Rossa became a professor in the film and media arts department at VPA in 2012. She continued experimenting with unconventional art techniques and began using artificial intelligence as an artistic outlet.

As AI becomes more technologically advanced and integrated into society, Rossa has become interested in studying its implications in art, she said.

In the upcoming fall semester, Rossa will teach a new VPA class, FMA 311: AI for Art and Creative Industries. Students will learn about various artists who have used AI and technology throughout history, the positive and negative repercussions of AI in art and how to implement AI into their own work.

“Artists are quite often, they are futurists,” Rossa said. “The question for art is, ‘What if this fantasy becomes real?
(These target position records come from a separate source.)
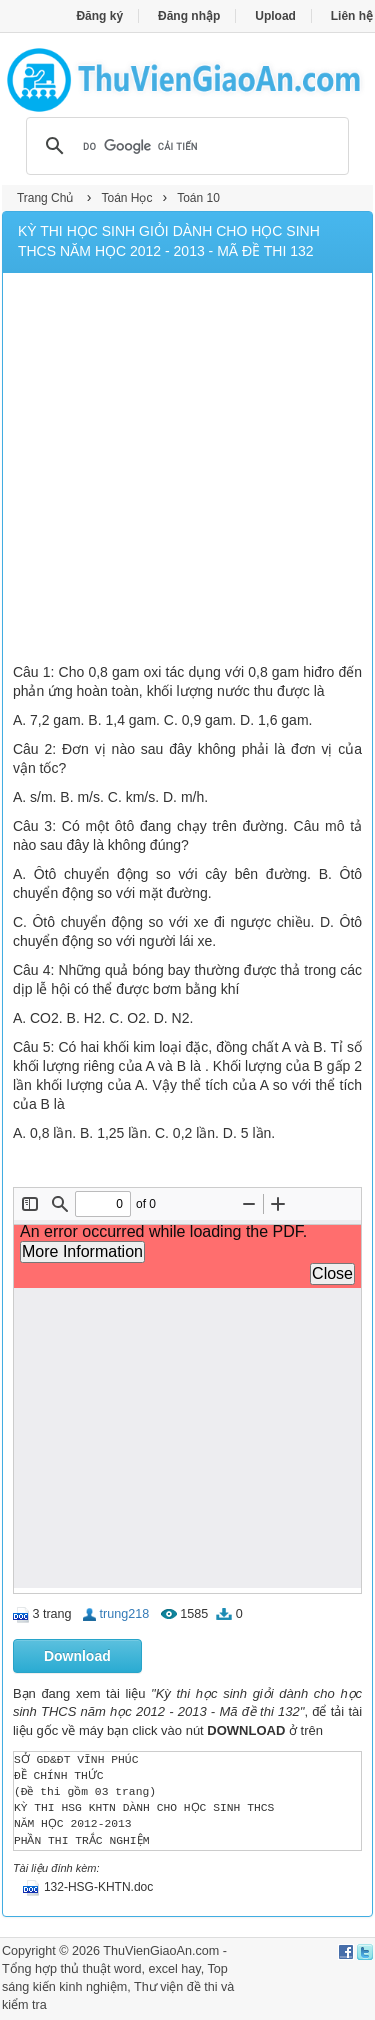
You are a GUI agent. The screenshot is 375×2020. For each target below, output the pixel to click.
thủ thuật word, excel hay (131, 1969)
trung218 (125, 1614)
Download (77, 1656)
Let’s try what will happen.’ So it is an investigation in the future.”

Graduate student Suihang Huang is taking an early version of Rossa’s class through an independent study this semester. With Rossa’s guidance, Huang is investigating the stereotypes and biases of AI and social media by creating an artistic artificial character. She said Rossa’s interest in the subject has motivated her to explore new technology in her own work.

Rossa gave Huang the technical background and guidance she needed to execute her ideas, Huang said. She said she’s inspired by Rossa’s knowledge, passion and her use of the technology in her own work, which led to a collaborative environment.

In addition to her focus on AI in art, Rossa also studies and teaches bioart, a medium that uses scientific material like cells and DNA to present an artistic idea. Rossa has worked with Heidi Hehnly, a professor of biology at SU, who helped with the technical parts of her projects.

In 2018, Rossa and Hehnly founded the Bio Art Research Coalition of Syracuse, which aims to provide a space for bioart to be discussed and researched through events and mixers. The pair brought the coalition to SU in 2022, offering bioart classes that focus on fundamental lab techniques through the lens of artistic expression.

Rossa’s natural curiosity led her to exploring biology in her artwork, she said. Throughout her career, she has valued presenting art in unexpected ways with nontraditional mediums. Bioart fulfills that, Rossa said.

“Let’s say you have a skin cell and this skin cell turns into a tissue and this tissue can turn into some kind of image or some sort of a conceptual art piece that engages both the art and science ideas,” Rossa said.

For Hehnly, the bioart coalition allows her to express her artistic side. Though Hehnly’s work is in the biology field, she’s always been interested in art; collaborating with Rossa gives her a creative outlet.

“How she looks at art is that it’s this storyline where she uses scientific tools and techniques to create the story,” Hehnly said. “She’s sort of like the mastermind of the project and what the tale will be, and then she brings in scientists and technical experts to help her do the deed.”

The bioart classes are different from other classes offered at SU because they bring in both science and art students. It exposes them to topics that their studies don’t usually include, Hehnly said.

Rossa’s new AI art class will have a similar structure. When former master’s SU student Anshul Roy took one of Rossa’s bioart classes, it opened his eyes to how he can use his STEM background in a different way, he said.

As a former master of fine arts student with an undergraduate bioengineering degree, Roy said Rossa’s guidance in the class combined his two passions in both science and art. In the class, Roy created microscopic self-portraits that represented his heritage and identity.

“Science and arts are seen as very distinct things. They are seen as things which never intersect,” Roy said. “(Rossa) can look at scientific inventions and technologies in a very poetic way.”

As AI and technology continue to advance, Rossa said she hopes to continue learning about and applying new technologies to her artwork while pushing her students to do the same.

“Everybody can do things that look alike and this is not enough for an artist. The artist should go beyond that and should move horizons, should be an avant-garde,” Rossa said.

Disclaimer: Anshul Roy previously worked as a staff photographer for The Daily Orange. His work did not influence the editorial content of this article.